* _To do_: From the entries below, return exactly the lines beginning at the one that contains "Task: Edit alexcolbeck's" and ending at the one that contains "Adjust the Sensitivity", both of them included, and only those lines.

+-------+

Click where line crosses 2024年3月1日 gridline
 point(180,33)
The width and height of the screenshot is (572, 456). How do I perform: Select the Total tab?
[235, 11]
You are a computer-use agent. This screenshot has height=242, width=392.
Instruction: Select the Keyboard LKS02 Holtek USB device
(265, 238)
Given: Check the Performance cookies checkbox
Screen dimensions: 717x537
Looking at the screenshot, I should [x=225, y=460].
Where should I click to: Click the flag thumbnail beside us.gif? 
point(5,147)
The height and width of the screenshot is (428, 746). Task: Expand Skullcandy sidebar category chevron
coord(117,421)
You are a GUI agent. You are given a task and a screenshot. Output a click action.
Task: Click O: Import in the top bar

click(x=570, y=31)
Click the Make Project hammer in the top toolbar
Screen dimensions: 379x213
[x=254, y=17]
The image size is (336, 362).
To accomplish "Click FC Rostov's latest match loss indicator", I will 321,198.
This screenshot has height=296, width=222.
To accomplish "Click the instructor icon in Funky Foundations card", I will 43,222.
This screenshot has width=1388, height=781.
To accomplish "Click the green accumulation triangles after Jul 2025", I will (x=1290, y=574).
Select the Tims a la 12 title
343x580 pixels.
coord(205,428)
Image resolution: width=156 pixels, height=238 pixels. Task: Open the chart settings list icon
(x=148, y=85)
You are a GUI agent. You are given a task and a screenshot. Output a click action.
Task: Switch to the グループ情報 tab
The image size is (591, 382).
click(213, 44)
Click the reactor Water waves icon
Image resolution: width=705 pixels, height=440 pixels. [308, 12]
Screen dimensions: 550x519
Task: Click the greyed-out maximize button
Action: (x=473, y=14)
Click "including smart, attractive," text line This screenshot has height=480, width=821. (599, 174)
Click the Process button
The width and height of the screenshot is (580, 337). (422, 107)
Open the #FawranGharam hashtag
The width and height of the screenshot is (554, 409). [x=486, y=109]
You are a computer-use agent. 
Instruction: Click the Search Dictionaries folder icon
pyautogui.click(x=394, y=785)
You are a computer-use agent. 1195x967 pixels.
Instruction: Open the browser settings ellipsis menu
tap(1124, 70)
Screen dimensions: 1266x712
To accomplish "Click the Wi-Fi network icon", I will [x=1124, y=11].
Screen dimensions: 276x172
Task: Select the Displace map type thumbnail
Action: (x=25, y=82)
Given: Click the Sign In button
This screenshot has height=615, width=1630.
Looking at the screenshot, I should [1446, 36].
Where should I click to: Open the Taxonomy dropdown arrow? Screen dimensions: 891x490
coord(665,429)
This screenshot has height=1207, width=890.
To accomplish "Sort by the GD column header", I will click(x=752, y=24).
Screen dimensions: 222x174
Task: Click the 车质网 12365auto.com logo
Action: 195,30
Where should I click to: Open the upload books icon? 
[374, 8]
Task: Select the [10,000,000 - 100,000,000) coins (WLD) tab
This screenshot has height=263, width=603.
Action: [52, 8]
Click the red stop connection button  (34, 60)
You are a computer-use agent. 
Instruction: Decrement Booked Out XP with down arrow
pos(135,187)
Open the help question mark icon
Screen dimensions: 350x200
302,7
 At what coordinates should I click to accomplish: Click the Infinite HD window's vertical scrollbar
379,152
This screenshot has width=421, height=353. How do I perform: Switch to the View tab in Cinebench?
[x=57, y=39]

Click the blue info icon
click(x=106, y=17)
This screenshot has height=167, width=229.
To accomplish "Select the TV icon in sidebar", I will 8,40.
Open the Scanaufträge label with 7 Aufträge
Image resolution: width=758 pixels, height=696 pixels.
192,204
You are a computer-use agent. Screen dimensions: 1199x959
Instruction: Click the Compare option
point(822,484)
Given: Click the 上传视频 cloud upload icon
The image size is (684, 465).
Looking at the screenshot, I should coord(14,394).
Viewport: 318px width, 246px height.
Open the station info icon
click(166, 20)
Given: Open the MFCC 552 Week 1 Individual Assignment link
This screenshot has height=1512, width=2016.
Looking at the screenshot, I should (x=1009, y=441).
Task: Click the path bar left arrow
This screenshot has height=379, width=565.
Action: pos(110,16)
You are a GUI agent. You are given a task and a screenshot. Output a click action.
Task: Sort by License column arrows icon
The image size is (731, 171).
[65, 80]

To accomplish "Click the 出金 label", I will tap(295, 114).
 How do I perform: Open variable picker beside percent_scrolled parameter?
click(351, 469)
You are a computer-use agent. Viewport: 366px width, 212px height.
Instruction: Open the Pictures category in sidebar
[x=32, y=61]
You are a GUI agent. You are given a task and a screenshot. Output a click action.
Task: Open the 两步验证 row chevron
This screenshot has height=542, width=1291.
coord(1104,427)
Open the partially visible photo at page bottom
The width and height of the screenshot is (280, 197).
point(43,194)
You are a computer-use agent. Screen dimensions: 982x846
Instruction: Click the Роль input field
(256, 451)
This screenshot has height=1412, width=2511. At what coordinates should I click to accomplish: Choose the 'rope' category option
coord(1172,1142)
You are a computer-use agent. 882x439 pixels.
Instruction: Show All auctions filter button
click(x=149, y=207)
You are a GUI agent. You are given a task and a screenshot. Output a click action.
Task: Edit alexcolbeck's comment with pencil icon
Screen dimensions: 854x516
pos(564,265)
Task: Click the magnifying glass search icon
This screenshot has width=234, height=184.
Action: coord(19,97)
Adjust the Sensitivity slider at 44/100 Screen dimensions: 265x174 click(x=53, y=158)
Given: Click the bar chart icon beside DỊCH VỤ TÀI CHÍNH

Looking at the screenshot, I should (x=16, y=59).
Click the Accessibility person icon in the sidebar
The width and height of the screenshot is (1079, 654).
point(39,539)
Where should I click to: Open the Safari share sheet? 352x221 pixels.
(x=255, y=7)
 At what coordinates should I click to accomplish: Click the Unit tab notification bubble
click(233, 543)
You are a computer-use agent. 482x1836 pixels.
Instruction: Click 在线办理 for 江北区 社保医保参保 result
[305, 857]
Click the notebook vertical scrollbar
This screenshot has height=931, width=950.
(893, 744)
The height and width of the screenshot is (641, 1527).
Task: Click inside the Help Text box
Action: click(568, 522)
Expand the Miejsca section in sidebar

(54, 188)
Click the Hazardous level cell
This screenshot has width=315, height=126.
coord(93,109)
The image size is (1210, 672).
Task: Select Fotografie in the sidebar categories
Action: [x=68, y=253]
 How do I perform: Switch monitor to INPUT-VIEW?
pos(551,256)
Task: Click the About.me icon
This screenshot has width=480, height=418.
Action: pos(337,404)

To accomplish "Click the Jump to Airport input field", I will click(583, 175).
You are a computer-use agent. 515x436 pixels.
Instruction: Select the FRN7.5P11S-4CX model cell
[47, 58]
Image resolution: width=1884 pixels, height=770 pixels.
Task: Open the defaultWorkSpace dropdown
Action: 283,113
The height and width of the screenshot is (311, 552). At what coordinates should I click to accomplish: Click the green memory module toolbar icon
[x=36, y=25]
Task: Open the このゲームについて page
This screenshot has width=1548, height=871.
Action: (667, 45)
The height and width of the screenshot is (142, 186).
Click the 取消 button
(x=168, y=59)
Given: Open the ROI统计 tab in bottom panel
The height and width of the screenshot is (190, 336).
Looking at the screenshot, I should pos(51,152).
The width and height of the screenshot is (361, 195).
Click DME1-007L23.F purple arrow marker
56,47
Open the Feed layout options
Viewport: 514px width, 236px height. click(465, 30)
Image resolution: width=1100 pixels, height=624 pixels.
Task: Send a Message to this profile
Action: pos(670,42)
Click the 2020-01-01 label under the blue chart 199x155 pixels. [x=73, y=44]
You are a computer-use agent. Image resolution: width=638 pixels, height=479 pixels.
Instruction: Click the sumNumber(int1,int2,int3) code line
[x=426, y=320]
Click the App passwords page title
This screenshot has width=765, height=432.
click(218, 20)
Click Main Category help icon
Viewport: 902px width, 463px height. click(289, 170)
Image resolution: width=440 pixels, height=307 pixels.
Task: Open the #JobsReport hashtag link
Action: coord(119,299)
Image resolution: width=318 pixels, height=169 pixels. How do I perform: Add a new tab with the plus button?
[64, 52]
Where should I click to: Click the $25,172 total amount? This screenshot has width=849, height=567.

+-------+

* _Expected answer_:
Task: Edit alexcolbeck's comment with pencil icon
Screen dimensions: 854x516
pos(564,265)
Task: Click the magnifying glass search icon
This screenshot has width=234, height=184.
Action: coord(19,97)
Adjust the Sensitivity slider at 44/100 Screen dimensions: 265x174 click(x=53, y=158)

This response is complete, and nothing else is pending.